Schreibe aus dem Text unten über die Stern-Apotheke die Passage wortgetreu ab, beginnend mit „Stefan Müller betreibt“ und weiter bis einschließlich „dort Steuern zahlen.“.

++++ Text ++++

Stefan Müller betreibt die Stern-Apotheke in der Münchner Straße. Auch er betont, am Standort an sich liege es vermutlich nicht, dass Traditionsgeschäfte schließen. Sondern an der Internet-Konkurrenz. „Es müsste Instrumente geben, mit denen man die Internet-Konzerne dazu zwingt, sich am Gemeinwohl zu beteiligen.“ So wie es die Läden täten, indem sie ausbilden, Arbeitsplätze vor Ort schaffen und dort Steuern zahlen.

++++ Ausgangsmaterial ++++

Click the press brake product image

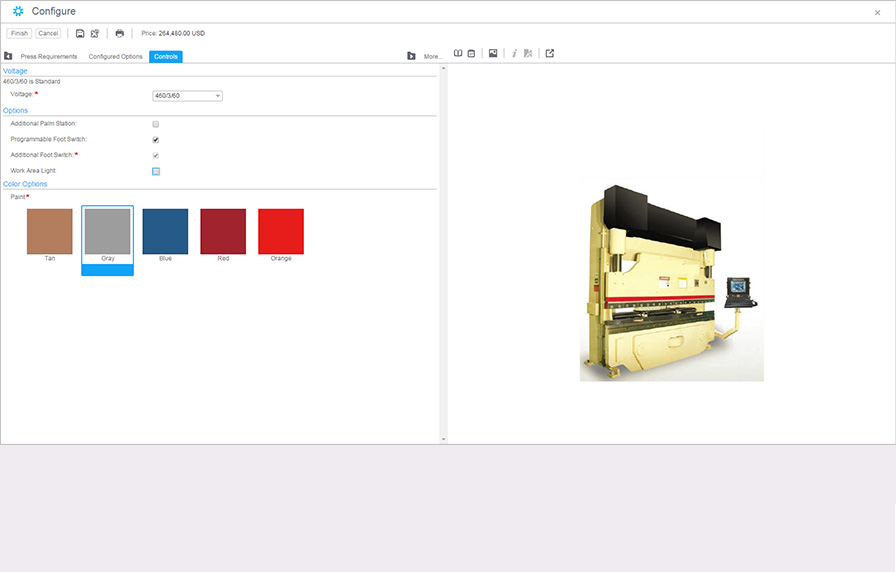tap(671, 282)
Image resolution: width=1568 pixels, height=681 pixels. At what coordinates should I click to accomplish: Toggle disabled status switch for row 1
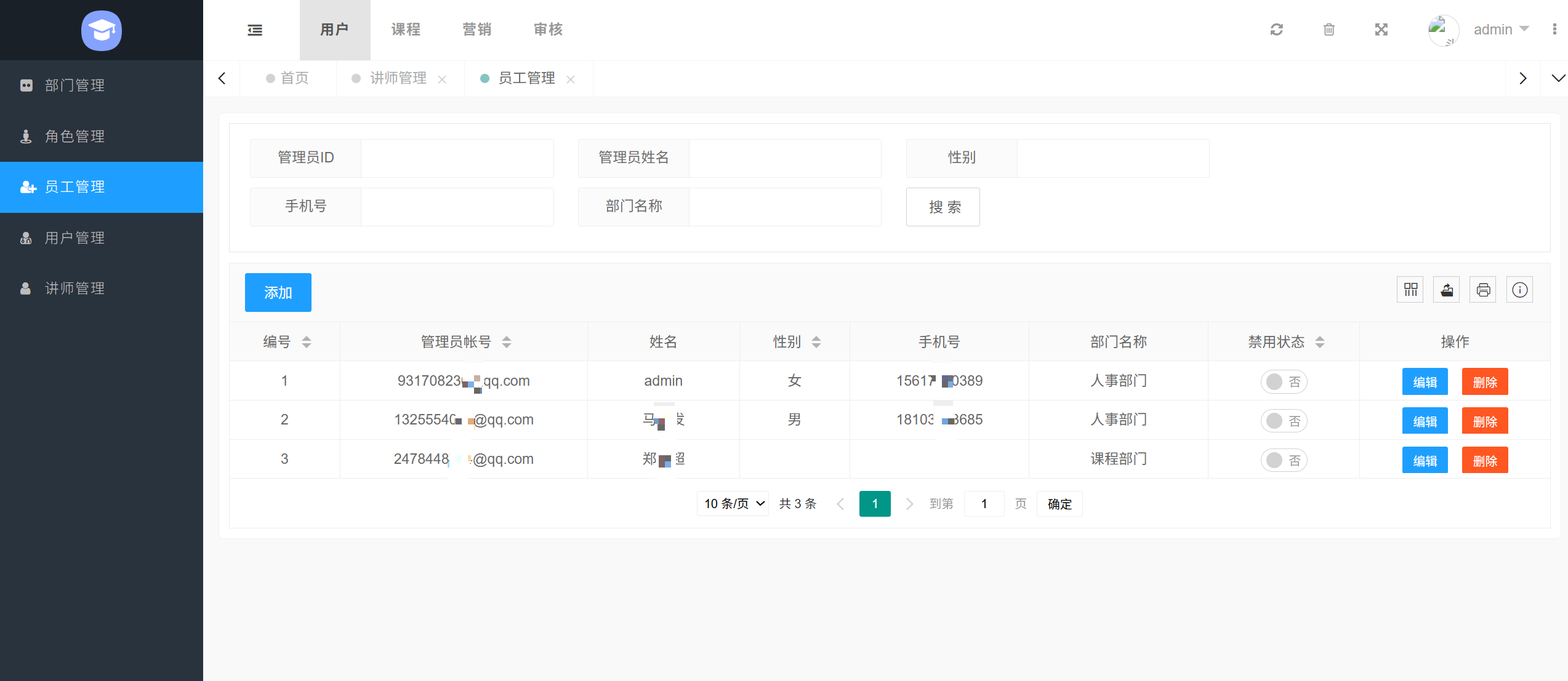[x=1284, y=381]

++++

◆ Ergebnis
Stefan Müller betreibt die Stern-Apotheke in der Münchner Straße. Auch er betont, am Standort an sich liege es vermutlich nicht, dass Traditionsgeschäfte schließen. Sondern an der Internet-Konkurrenz. „Es müsste Instrumente geben, mit denen man die Internet-Konzerne dazu zwingt, sich am Gemeinwohl zu beteiligen.“ So wie es die Läden täten, indem sie ausbilden, Arbeitsplätze vor Ort schaffen und dort Steuern zahlen.